Crowe was interested in architecture, and occasionally read a course of lectures on that subject in New College hall. The merits of his lectures at the Royal Institution on poetry were praised by Thomas Frognall Dibdin. When he visited Horne Tooke at Wimbledon, a considerable portion of his time was spent in the garden. He was skilled in valuing timber, from associating with farmers. His portrait as "a celebrated public orator" was drawn by Robert Dighton January 1808 in full-length academicals and with a college cap in his hand.

==Works==
Lewesdon Hill is Crowe's poem on the hill in the western part of Dorset, on the edge of the parish of Broadwindsor, of which Tom Fuller was rector, and near Crowe's benefice of Stoke Abbott. The poet is depicted as climbing the hill-top on a May morning and describing the prospect, with its associations, which his eye surveys. The first edition, issued anonymously and dedicated to Jonathan Shipley, was published at the Clarendon Press, Oxford, in 1788. A second impression, with its authorship avowed, was demanded in the same year, and later editions, in a much enlarged form, and with several other poems, were published in 1804 and 1827.

Crowe's other works were:
- ‘A Sermon before the University of Oxford at St. Mary's, 5 Nov. 1781.’
- ‘On the late Attempt on her Majesty's Person, a sermon before the University of Oxford at St. Mary's, 1786.’
- ‘Oratio ex Instituto ... Dom. Crew.’ 1788. From the preface it appears that the oration was printed in refutation of certain slanders as to its character which had been circulated. It contained his views on the Glorious Revolution of 1688.
- ‘Oratio Crewiana,’ 1800. On poetry and the poetry professorship at Oxford.
- ‘Hamlet and As you like it, a specimen of a new edition of Shakespeare’; anonymous by Thomas Caldecott and Crowe, 1819, with later editions in 1820 and 1832. The two authors contemplated a new edition of Shakespeare. Caldecott was Crowe's schoolfellow at Winchester and lifelong friend.
- ‘A Treatise on English Versification,’ 1827, dedicated to Caldecott.
- ‘Poems of William Collins, with notes, and Dr. Johnson's Life, corrected and enlarged,’ Bath, 1828.

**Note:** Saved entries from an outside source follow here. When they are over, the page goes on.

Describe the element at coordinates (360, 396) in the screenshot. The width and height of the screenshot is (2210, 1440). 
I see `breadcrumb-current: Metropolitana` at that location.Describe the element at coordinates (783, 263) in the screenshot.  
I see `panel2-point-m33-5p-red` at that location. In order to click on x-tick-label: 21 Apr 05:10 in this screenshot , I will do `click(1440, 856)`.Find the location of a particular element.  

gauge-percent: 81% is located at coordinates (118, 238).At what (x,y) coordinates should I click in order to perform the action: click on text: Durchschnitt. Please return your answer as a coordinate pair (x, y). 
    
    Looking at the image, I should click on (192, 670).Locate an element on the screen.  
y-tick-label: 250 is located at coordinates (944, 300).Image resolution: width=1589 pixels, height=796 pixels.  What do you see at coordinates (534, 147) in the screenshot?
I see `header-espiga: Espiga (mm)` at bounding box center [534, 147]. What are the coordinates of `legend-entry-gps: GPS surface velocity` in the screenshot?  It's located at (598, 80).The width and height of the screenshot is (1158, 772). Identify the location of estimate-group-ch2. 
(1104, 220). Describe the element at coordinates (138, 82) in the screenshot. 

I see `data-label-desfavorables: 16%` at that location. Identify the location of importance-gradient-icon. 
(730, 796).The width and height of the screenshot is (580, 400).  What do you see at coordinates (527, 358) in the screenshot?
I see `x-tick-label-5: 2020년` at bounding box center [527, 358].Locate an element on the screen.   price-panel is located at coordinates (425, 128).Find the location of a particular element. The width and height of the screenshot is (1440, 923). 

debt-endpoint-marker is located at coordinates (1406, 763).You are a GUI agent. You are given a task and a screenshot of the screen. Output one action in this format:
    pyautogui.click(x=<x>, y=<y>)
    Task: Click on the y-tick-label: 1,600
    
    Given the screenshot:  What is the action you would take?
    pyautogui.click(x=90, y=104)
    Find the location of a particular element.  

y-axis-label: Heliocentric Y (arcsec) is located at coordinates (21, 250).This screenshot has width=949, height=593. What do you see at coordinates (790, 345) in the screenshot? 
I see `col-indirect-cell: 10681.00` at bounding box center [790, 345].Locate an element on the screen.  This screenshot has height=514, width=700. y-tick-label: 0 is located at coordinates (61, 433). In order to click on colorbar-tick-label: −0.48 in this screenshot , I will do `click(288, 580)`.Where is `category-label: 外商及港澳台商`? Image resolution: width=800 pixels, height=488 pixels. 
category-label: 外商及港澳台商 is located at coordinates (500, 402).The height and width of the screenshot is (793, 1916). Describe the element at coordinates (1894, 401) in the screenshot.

Crowe's son died in battle in 1815, and in Notes and Queries there is a Latin monody by his father on his loss. His verses intended to have been spoken at the theatre at Oxford on the installation of the Duke of Portland as chancellor were praised by Rogers and Moore. His sonnet to Petrarch is included in the collections of English sonnets by Robert Fletcher Housman and Alexander Dyce.

Crowe contributed articles to Rees's Cyclopædia, but the topics are not known.